銀価格は最近、産業需要に加え投資需要や関税懸念などが重なって急騰しました。銀は電気伝導率が最も高い金属で、世界の銀需要の約半分が産業部門で発生します。近年はAI・電気自動車・ロボットなど次世代市場で需要が増えています。各種電子基板、センサー、太陽光セルなど高精度部品に必須だからです。
利下げとインフレ懸念で金への投資需要が集まった影響も受けています。ある資産運用会社の関係者は「銀に対する投資需要は基本的に金の代替投資の性格が強い」とし、「金価格が上がり金の投資需要が増えるほど、それに連動して銀の投資需要も増えると説明される」と述べました。

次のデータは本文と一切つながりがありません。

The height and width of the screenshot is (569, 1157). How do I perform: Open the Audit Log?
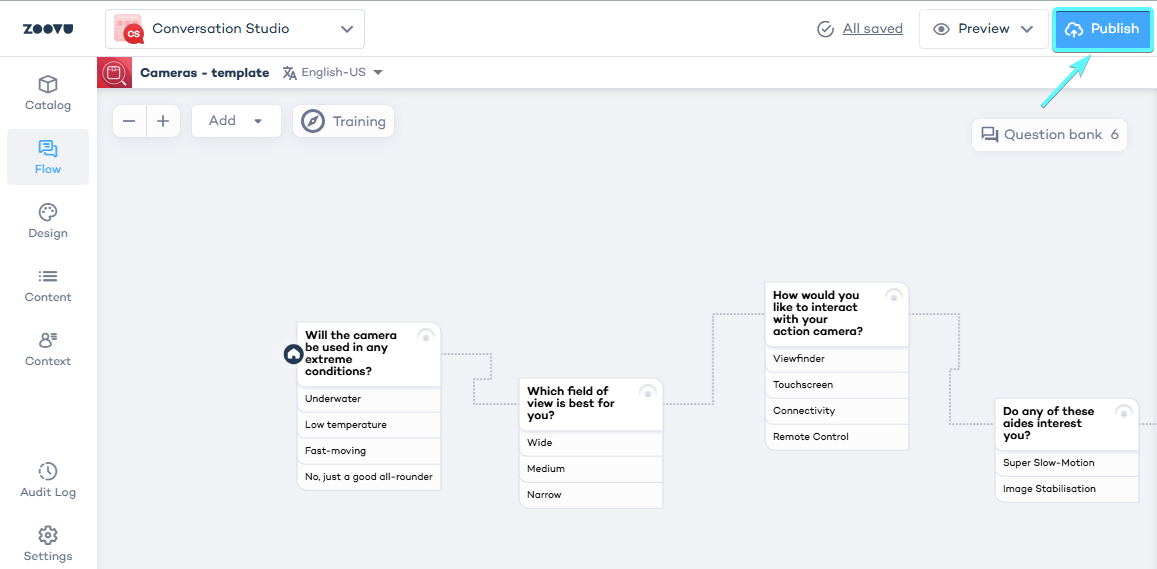tap(48, 480)
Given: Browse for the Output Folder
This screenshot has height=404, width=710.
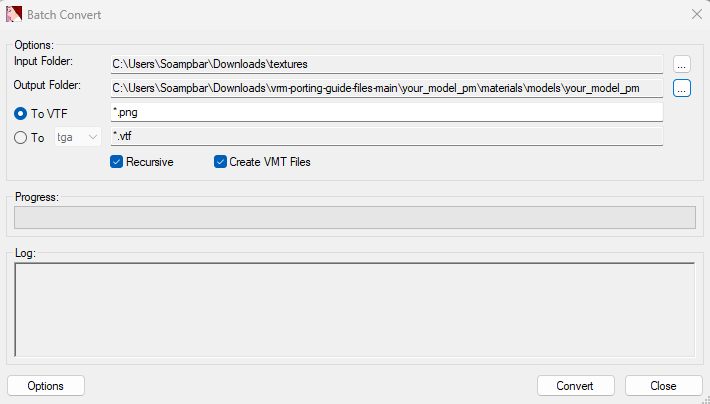Looking at the screenshot, I should click(x=682, y=88).
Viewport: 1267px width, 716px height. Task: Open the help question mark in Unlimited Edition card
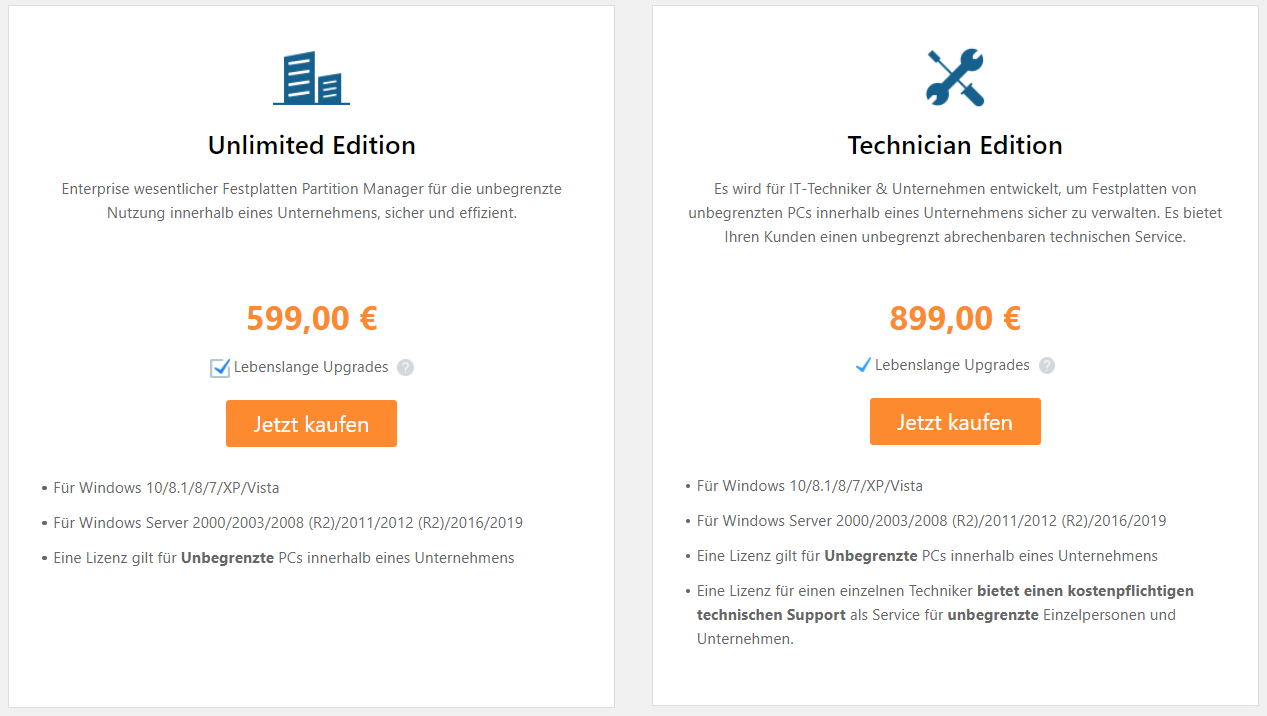pos(405,367)
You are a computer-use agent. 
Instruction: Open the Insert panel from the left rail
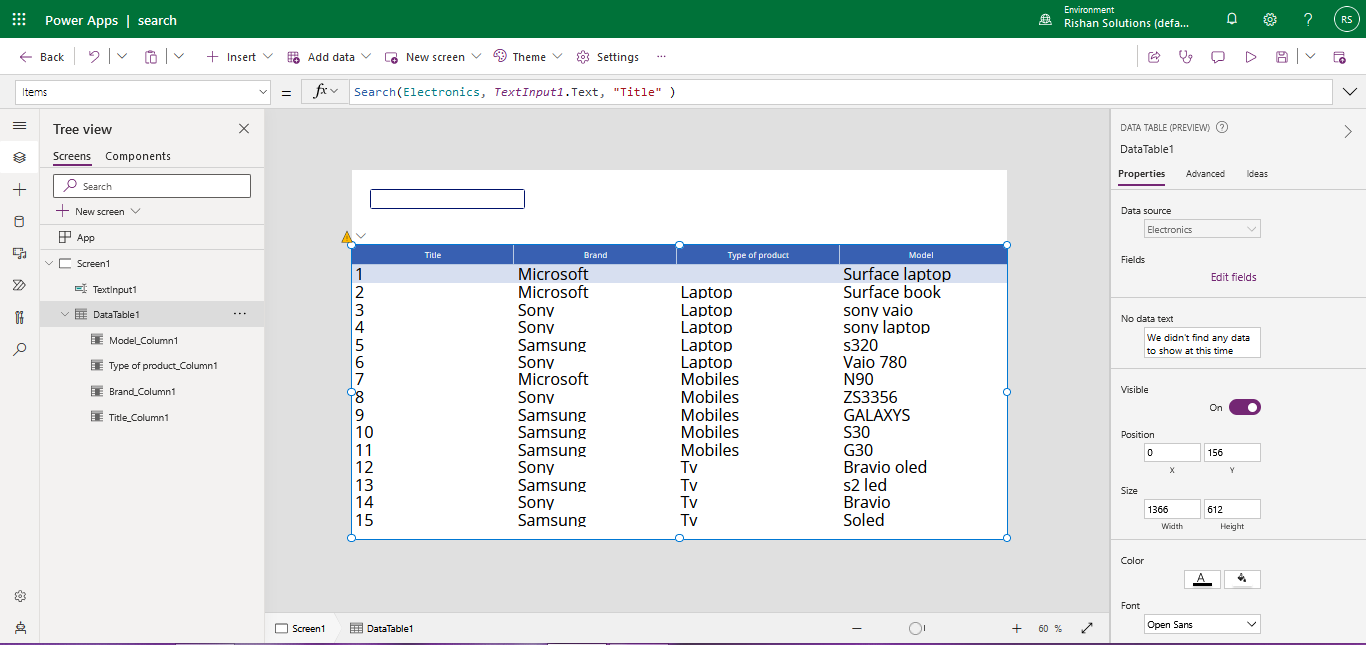point(19,188)
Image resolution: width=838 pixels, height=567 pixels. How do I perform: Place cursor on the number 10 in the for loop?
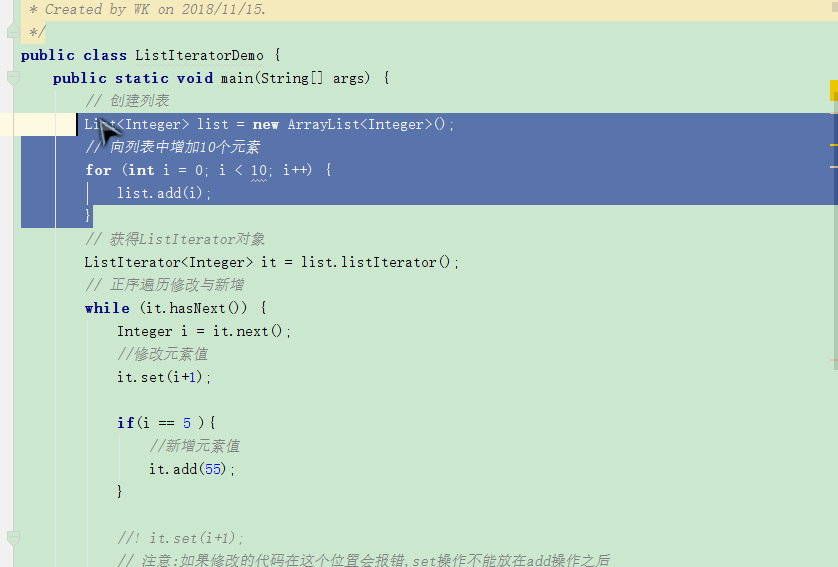[258, 170]
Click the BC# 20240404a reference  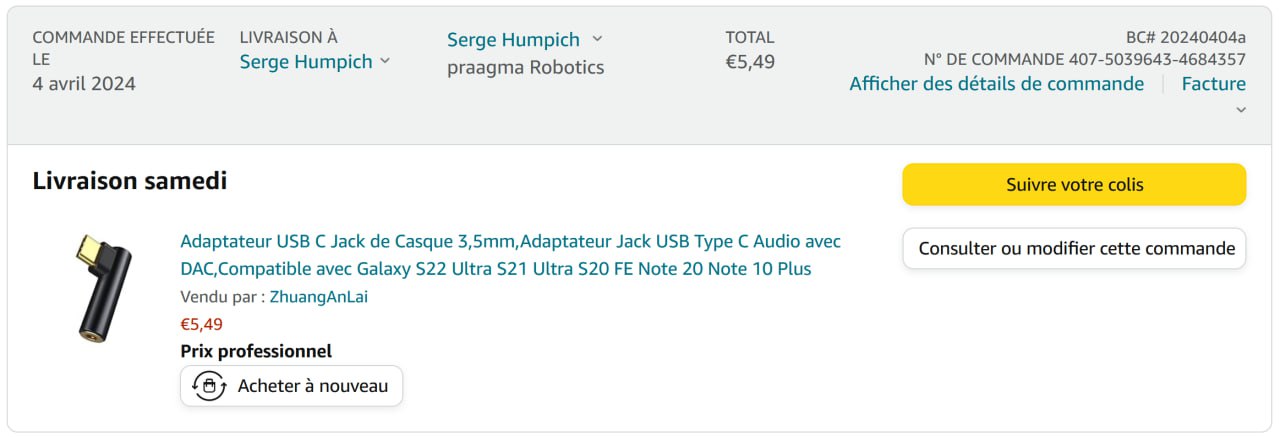pos(1185,37)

銀価格が急騰する中で銀そのものへの投資需要も増えています。コスコム ETF CHECKによれば、過去1か月間にグローバル市場で銀の現物に投資するETF『アイシェアーズ・シルバー・トラスト(SLV)』へは投資金1,405,000,000ドルが純流入しました。同期間に『アバディーン・フィジカル・シルバーETF(SIVR)』へは239,200,000ドルが流入しました。
ソハクゲミ(韓国の海外個人投資家)も銀ETFに目を向けています。韓国預託決済院によれば、SLVは過去1か月間、国内投資家の米国投資商品純買い上位37位でした。国内投資家はこのETFを26,042,984ドルを純買いしました。
トランプ「銀は重要鉱物」指定も銀価を押し上げ
今年後半には、米国政府が先月7日に銀を重要鉱物に指定したことも銀価を押し上げました。
世界の銀供給量は、米国地質調査局が重要鉱物リストの草案を公表し銀の重要鉱物指定の可能性が取り沙汰された昨年8月以降、短期間で米国に流入しました。米国が重要鉱物に指定すれば将来の輸入分に関税がかかる可能性があるためです。
加えて銀価格の上昇を見て参入する投資需要が重なったため、一部の取引所では取引可能な実物の銀在庫が不足する事態も発生しました。在庫量が大量に米国に移動する中で、銀関連ETFなど投資商品に拘束された銀の規模も増えたためです。
昨年10月には英国ロンドン貴金属市場協会(LBMA)の取引可能な実物銀在庫が不足し、当時銀価格が史上最高だったトロイオンス当たり50ドルを突破したのもこの時でした。
「トランプの関税がなければ価格は下がる可能性も」
一部では、最近急騰した銀価格が調整を受ける可能性があるとの指摘もあります。最近の価格上昇の一部は関税懸念によるものなので、関税が実現しない場合はそれだけが「価格のバブル」になるというわけです。
ホン・ソンギ LS証券の研究員は「銀は金に比べて現物市場の規模が小さいのが特徴」とし、「産業需要が下支えする中で投資需要が価格を動かしている」と述べました。彼は「最近の銀価格は米国の関税課税懸念による市場在庫の集中で大きく上がった」とし、「もし米国が銀に関税を課さないことにすれば、それだけ価格は急落する可能性がある」と分析しました。